Speech Synthesis - Length parameter from Jerry Smith (WPT) on 2016-11-10 (public-speech-api@w3.org from November 2016)

From: Jerry Smith (WPT) <jdsmith@microsoft.com>
Date: Thu, 10 Nov 2016 23:58:21 +0000
To: "public-speech-api@w3.org" <public-speech-api@w3.org>
CC: Glen Shires <gshires@google.com>
Message-ID: <BY2PR03MB041222C6D13D24FBFFDE4B8A4B80@BY2PR03MB041.namprd03.prod.outlook.com>

We’ve implemented speech synthesis in Edge on the Windows 10 Anniversary Update, and have been revising it lately to support the word boundary features. We have an internal partner that wants to use these. They’ve also requested we support word “length”, which isn’t included in the community group Web Speech API Specification. Knowing the length in addition to boundary makes it very simple to highlight text while it is being spoken. We already support this in WinRT APIs, and would like to do the same on Edge.
Our goal would be to receive equivalents to the following WinRT API events for both paragraphs and words:

TimeSpan StartTime Position in the audio stream
Required by IMediaCue
HSTRING Text Text of the bookmark.

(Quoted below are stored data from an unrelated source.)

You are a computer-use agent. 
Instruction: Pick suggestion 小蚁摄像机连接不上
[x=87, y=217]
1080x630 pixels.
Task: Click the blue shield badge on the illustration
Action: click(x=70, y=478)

For sentence and word boundary this can provide the text snippet from the original text.
Note: We do not have a strong requirement to support text for word and sentence boundary markers.
Nullable<UINT32> Offset Offset in the input text associated with the current position in the audio playback.
This is not populated for SSML bookmarks.
Nullable<UINT32> Length The length of the text starting from the Offset associated with the position in the audio playback.
This is not populated for SSML bookmarks.

The existing speech API spec has been around for a while. Is there a way to evaluate and process spec additions/edits?

Glen: I’d appreciate hearing your take on this suggestion. The Speech API community report dates to 2012. Is there much interest in revising it in other ways?

Jerry Smith
Microsoft – Web Platform Team

Received on Thursday, 10 November 2016 23:58:58 UTC